Le deuxième point mis en cause par certains députés était une liste des actions interdites aux organisations religieuses. Le projet se contente de citer quelques-unes des attitudes et activités strictement interdites aux religions, comme par exemple la discrimination au nom de valeurs religieuses ou encore l’utilisation de la religion à des fins intéressées… Il a été demandé au comité de rédaction du projet de loi de se remettre au travail sur ce sujet et de définir concrètement les activités interdites aux religions.
Dans le même temps, le groupe de travail conjoint du Vietnam et du Saint-Siège s’est réuni du 24 au 26 octobre au Vatican. Co-présidée par Mgr Antoine Camilleri, sous-secrétaire pour les relations avec les Etats et le vice-ministre des Affaires étrangères vietnamien, Bui Thanh Son, cette réunion a été l’occasion d’évoquer la question de la liberté religieuse.
Cordialité, franchise et respect mutuel. C’est ce qui a caractérisé cette rencontre, deux ans après la dernière à Hanoï en septembre 2014. Les deux parties, explique un communiqué publié au dernier jour, ont eu « un échange de vue large et profond » sur leurs relations mutuelles.
La partie vietnamienne a « confirmé l’amélioration constante et concrète de la promotion et de la protection de la liberté religieuse (…) des citoyens, sur le plan législatif et politique ». Elle a aussi fait état de sa volonté de faciliter l’engagement actif de l’Eglise catholique dans « le développement socio-économique » du pays.
Le Saint-Siège a quant à lui réaffirmé « que le pape François s’intéresse vivement » au développement des relations bilatérales.

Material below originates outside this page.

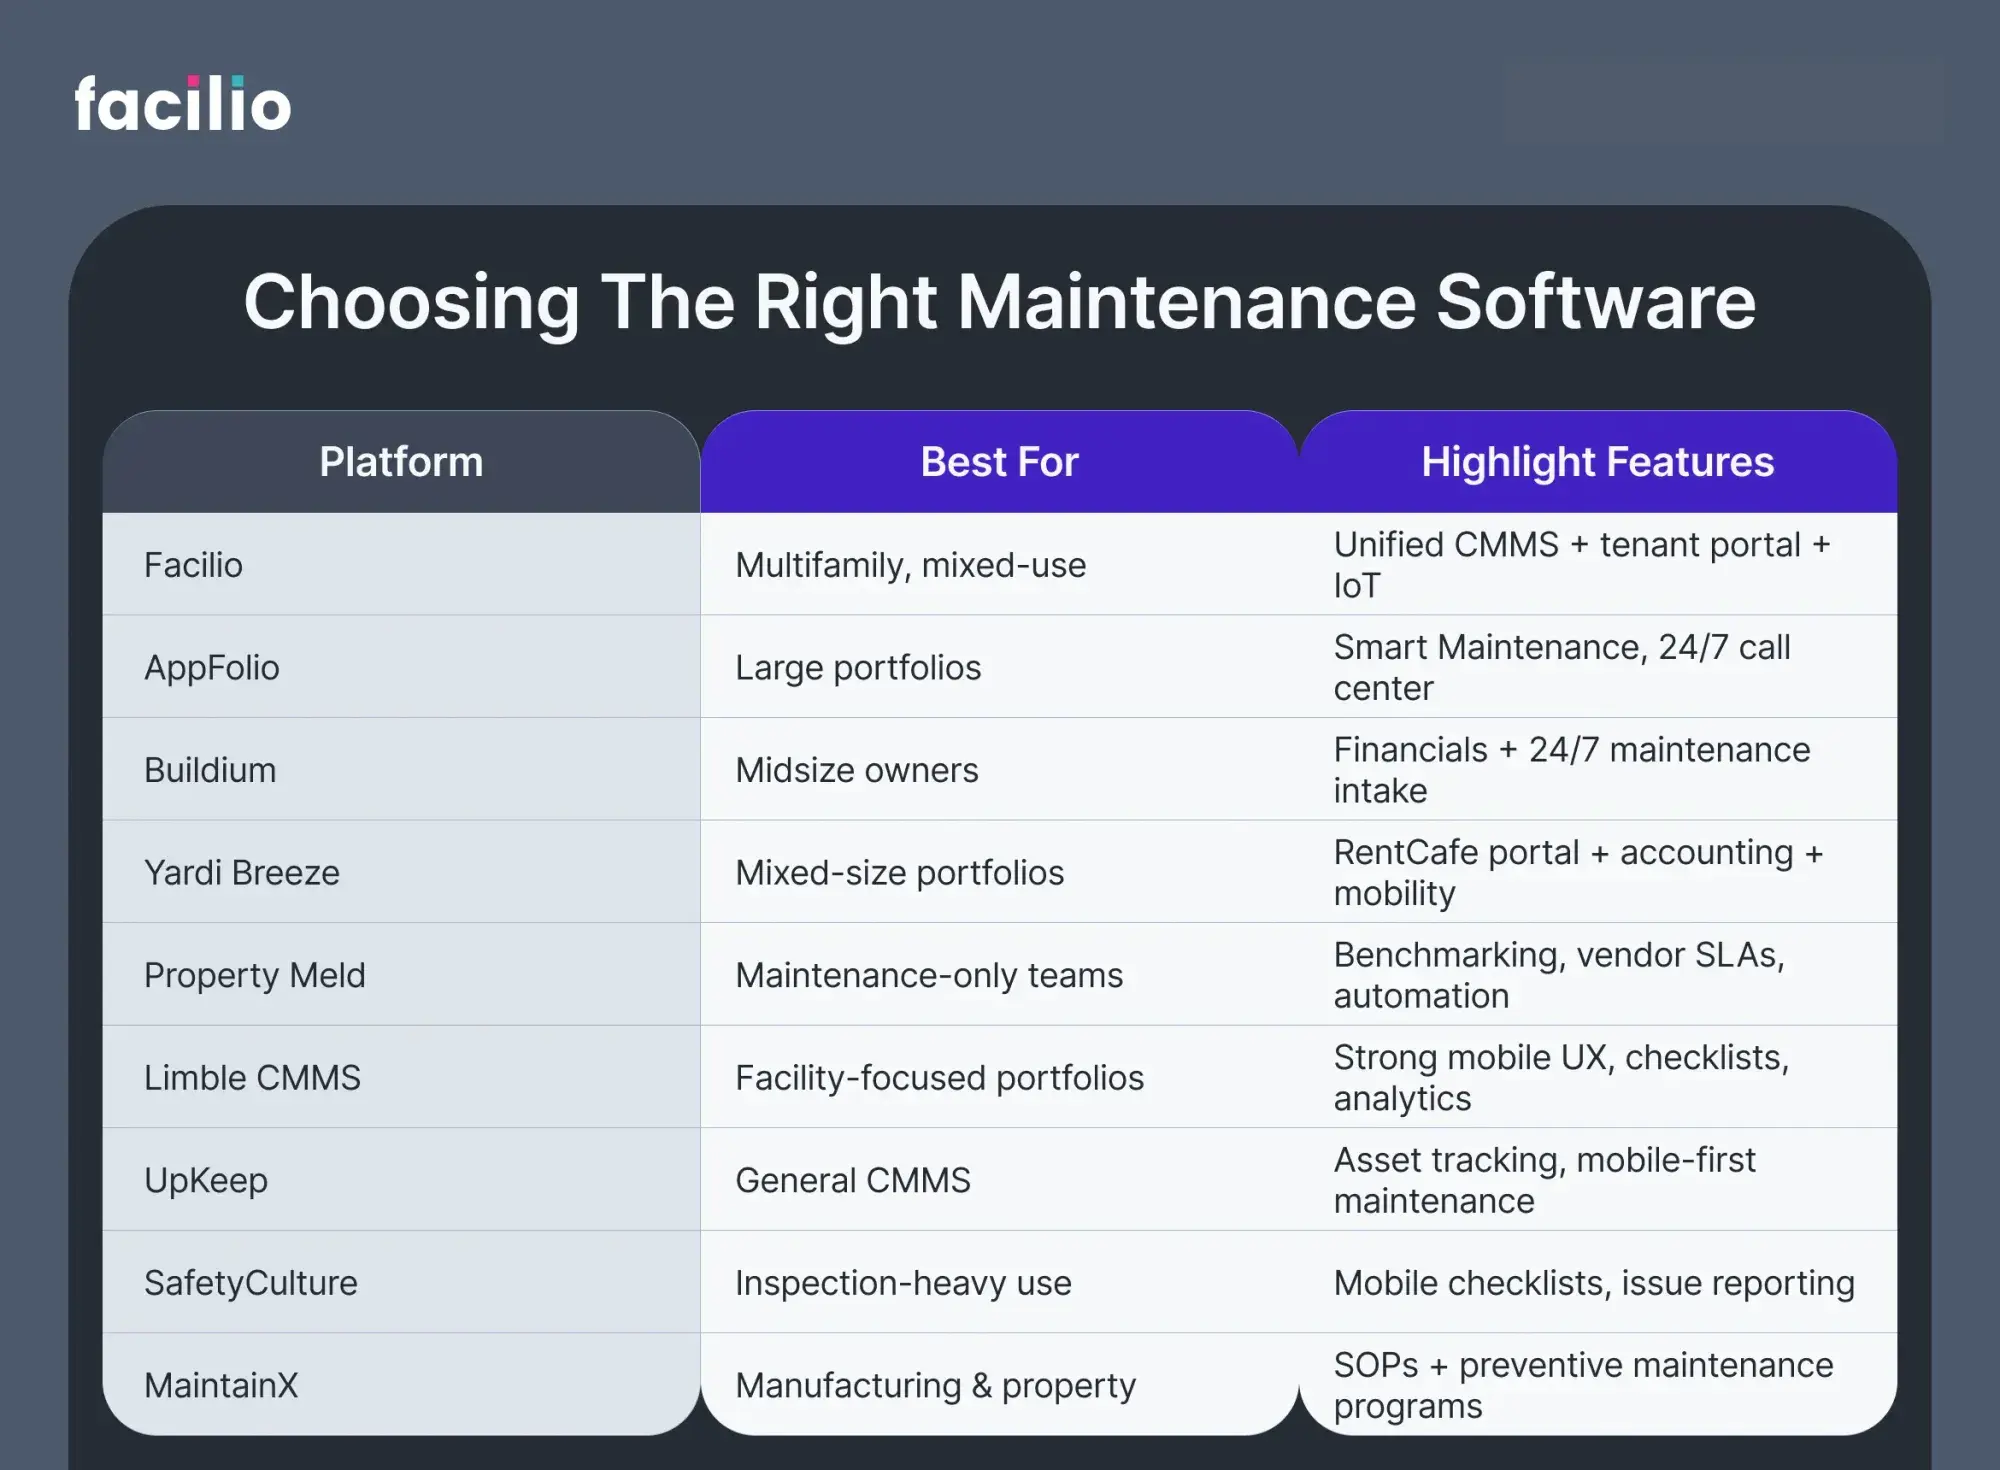Screen dimensions: 2000x1470
Task: Select the MaintainX platform name
Action: [222, 1384]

Il a plaidé pour « la liberté de l’Eglise de poursuivre sa mission pour le bien de toute la société », en « collaborant avec les autres acteurs dans la société vietnamienne, et en accord avec les lois pertinentes, pour le développement national et la promotion du bien commun ». Il a aussi exprimé son appréciation au gouvernement vietnamien « pour l’attention accordée aux nécessités de l’Eglise catholique ». Et de citer l’inauguration en septembre dernier de « l’Institut catholique du Vietnam », première université catholique autorisée depuis 1975.
Les deux parties ont convenu que l’Eglise catholique au Vietnam « continuera à être inspirée par le magistère de l’Eglise » qui recommande d’être à la fois « bons catholiques et bons citoyens ». Elles ont reconnu « le progrès » des relations mutuelles, au moyen « de contacts et d’entretiens réguliers, d’échange de délégations à haut niveau, et des fréquentes visites pastorales au Vietnam du représentant pontifical (…) non résident, Mgr Leopoldo Girelli ».
Enfin, le Vietnam et le Saint-Siège ont résolu de maintenir « un dialogue constructif, dans un esprit de bonne volonté, dans le but de faire grandir la compréhension mutuelle et de promouvoir ultérieurement les relations entre les deux parties ».
Avant de repartir, la délégation vietnamienne a rendu visite au cardinal secrétaire d’Etat Pietro Parolin et au secrétaire pour les relations avec les Etats Mgr Paul Gallagher. La prochaine rencontre du groupe de travail conjoint sera fixée à une date ultérieure.
Ces rencontres devraient permettre d’aboutir à l’établissement de relations diplomatiques complètes entre le Saint-Siège et le Vietnam. Ces dernières années, les relations ont été marquées par des signaux de détente : en 2011, le Vietnam a accueilli le premier représentant officiel – non résident – du Saint-Siège depuis 1975. En octobre 2014, le pape François a reçu le premier ministre vietnamien, Nguyên Tân Déng.